Instructions for the task –
In the piece on Highway 3 twinning, how many kilometres of the highway are still two-lane?

Study text –
Later this year will mark the 10th anniversary of the completion of work to twin the Trans-Canada Highway entirely through Saskatchewan. The event was officially marked in December of that year with a government celebration of the achievement, and you can be sure travellers celebrated, too.
Here in southern Alberta, Highway 3 is just as important a roadway, taking travellers west to B.C. and east to Medicine Hat, and from there along the Trans-Canada to Saskatchewan and points beyond.
Yet, despite decades of efforts to have Highway 3 twinning completed, southern Albertans are still waiting.
An update from the Highway 3 Twinning Development Association on Tuesday told those in attendance at Lethbridge City Council that recent amendments to the Municipal Government Act provides communities along the Highway 3 corridor with an opportunity to step up efforts to push the province to complete the twinning work.
As indicated in a front-page story in Thursday’s Herald, Intermunicipal Collaborative Frameworks and Intermunicipal Development Plans are now adopted policies for municipal governments. Association spokesman Harry Harker noted, “If every municipality in the Highway 3 corridor adopted supporting statements in their frameworks and in their plans, that’s an incredibly powerful statement that has never been there before for the municipalities to use.”
Some 220 kilometres of Highway 3 remain two-lane, which not only hinders the flow of traffic but also presents safety concerns.
“I think many of us can recall some of the horrific accidents that have happened on Highway 3, almost always in the areas that haven’t been twinned yet,” Lethbridge mayor Chris Spearman said following Tuesday’s presentation. “(There are) significant, serious, safety issues that need to be addressed.”
The presentation noted that a cost-benefit analysis done by the University of Lethbridge showed twinning the highway would produce local economic returns of $3 for every $1 in construction costs.
The Twinning Development Association, in a 2017 presentation, pointed out that over a 20-year period, the net value of twinning the highway would top $2.3 billion.
In 2007, then Minister of Transportation Luke Ouellette pledged to move forward with Highway 3 twinning plans. But that was before the 2008 recession followed by the slowdown in the Alberta oilpatch that put a dent in provincial coffers.
However, as Spearman noted on Tuesday, “We need to elevate the importance of Highway 3, not only for the city of Lethbridge, but for the entire region of southern Alberta.”
Completion of Highway 3 twinning is important for the safety of travellers, and it’s crucial to the economic growth of southern Alberta. It’s a project that needs to be completed, and sooner rather than later.

Provided material –
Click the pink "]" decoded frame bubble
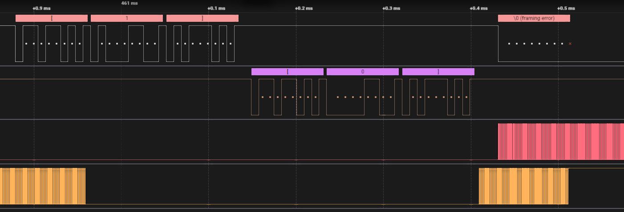pyautogui.click(x=203, y=18)
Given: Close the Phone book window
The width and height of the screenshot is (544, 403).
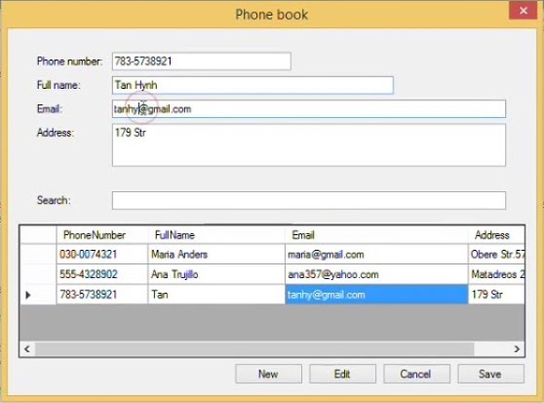Looking at the screenshot, I should (x=523, y=11).
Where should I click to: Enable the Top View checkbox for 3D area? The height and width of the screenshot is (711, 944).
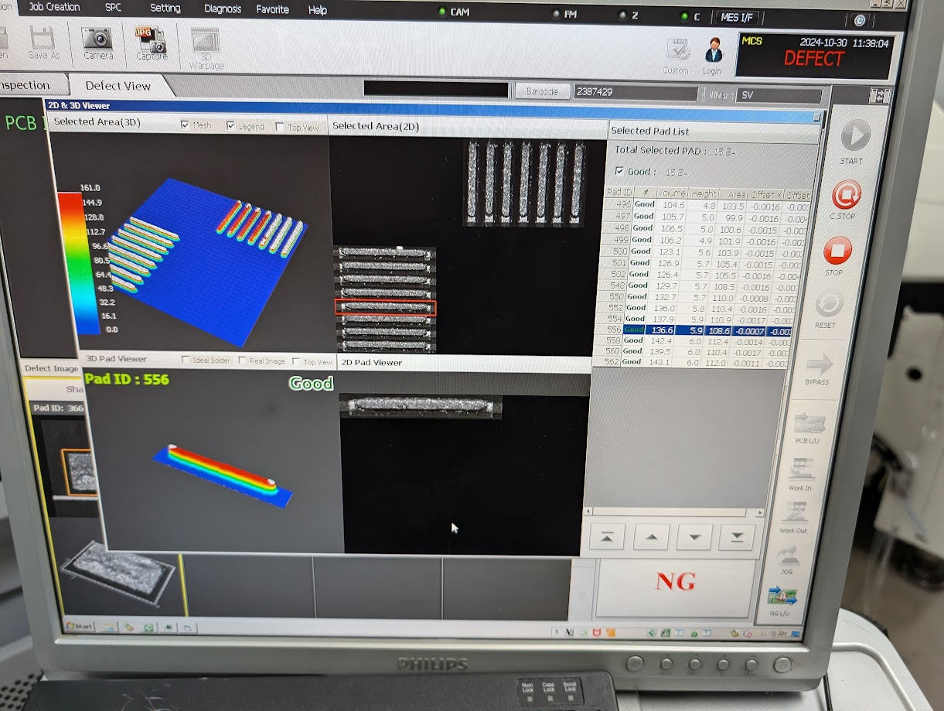[280, 127]
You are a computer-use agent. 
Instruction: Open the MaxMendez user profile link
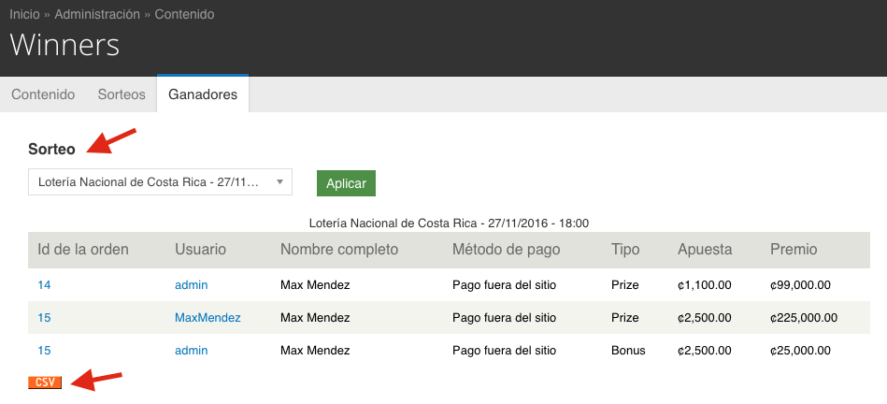coord(207,317)
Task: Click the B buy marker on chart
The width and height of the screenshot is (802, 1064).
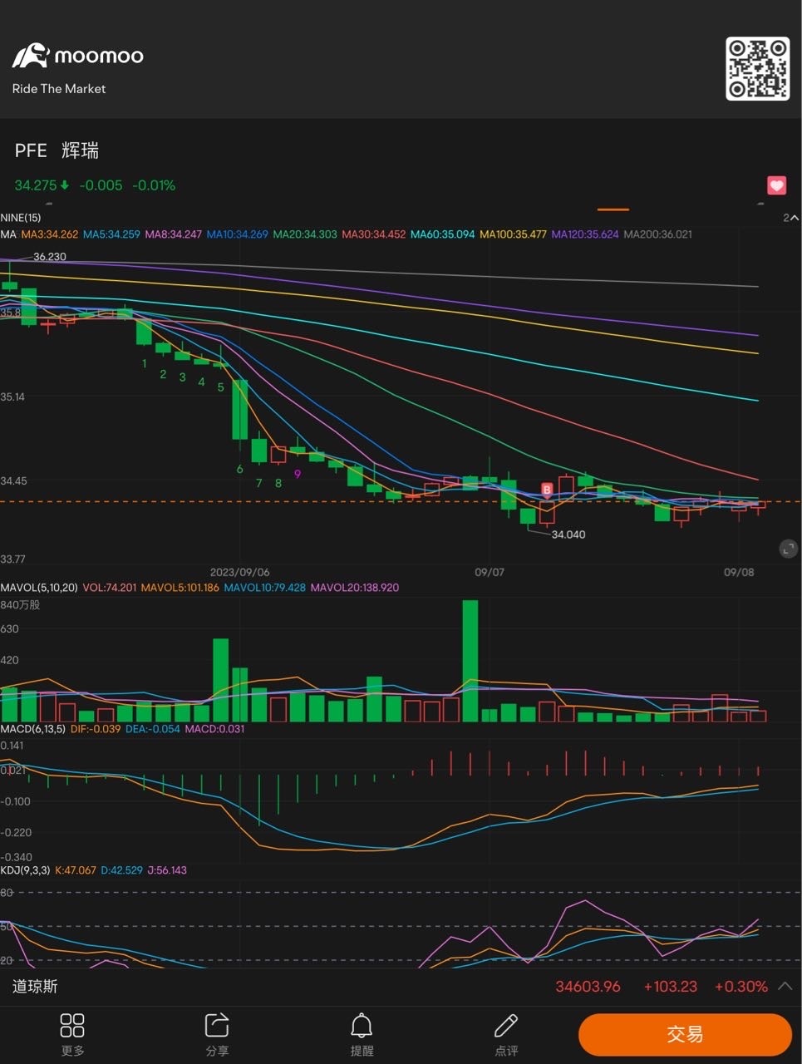Action: (547, 490)
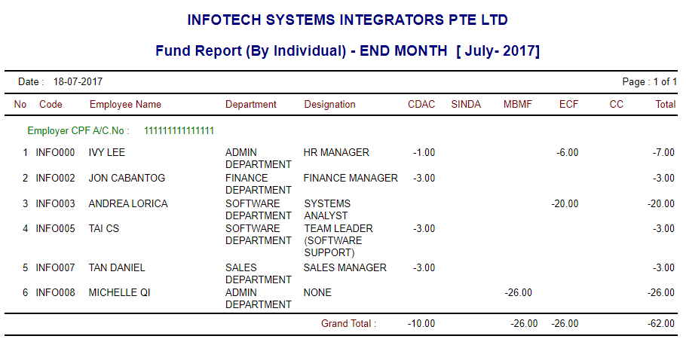This screenshot has height=342, width=686.
Task: Click the SINDA column header
Action: click(466, 105)
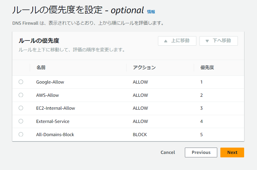This screenshot has width=257, height=170.
Task: Click the up triangle icon
Action: [165, 41]
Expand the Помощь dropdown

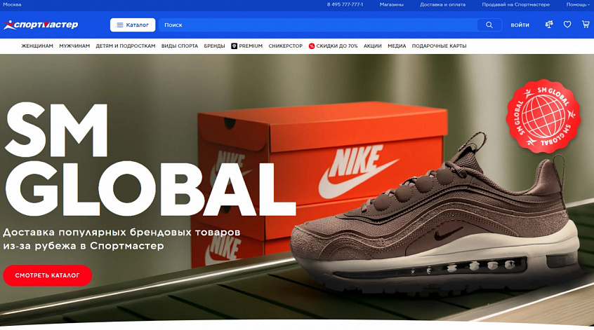click(577, 5)
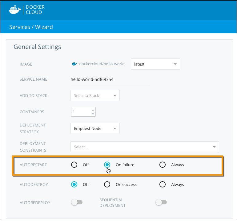237x221 pixels.
Task: Select Autorestart On failure option
Action: [x=107, y=165]
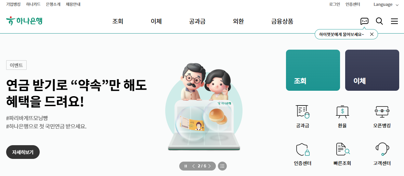The image size is (404, 176).
Task: Click the 로그인 link
Action: (x=335, y=4)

Output –
Some 220 kilometres